After locating the line that contains "The image size is (693, 514).", transcribe exactly that line and each one after it until the data ends, skipping pictures.

--- START ---

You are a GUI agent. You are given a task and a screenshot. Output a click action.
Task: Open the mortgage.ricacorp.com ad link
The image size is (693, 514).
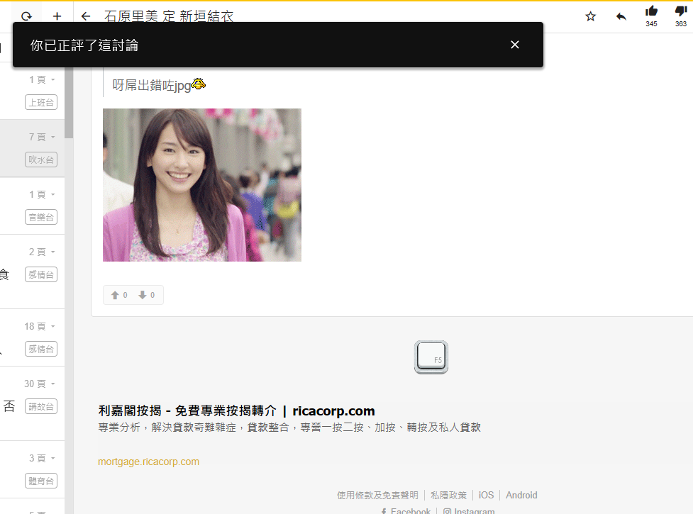[x=148, y=462]
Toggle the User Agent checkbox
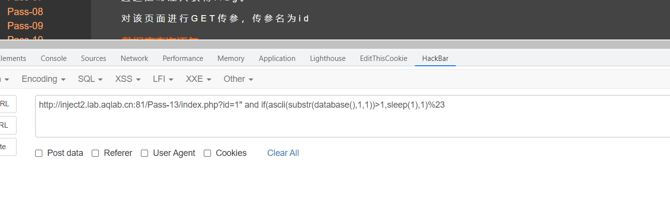This screenshot has width=670, height=210. click(x=145, y=153)
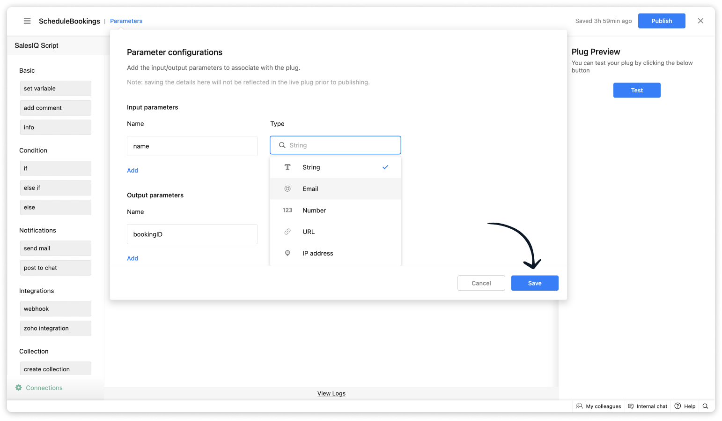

--- END ---

» **Final answer**
The image size is (693, 514).
[x=148, y=462]
Toggle the User Agent checkbox
This screenshot has width=670, height=210. click(x=145, y=153)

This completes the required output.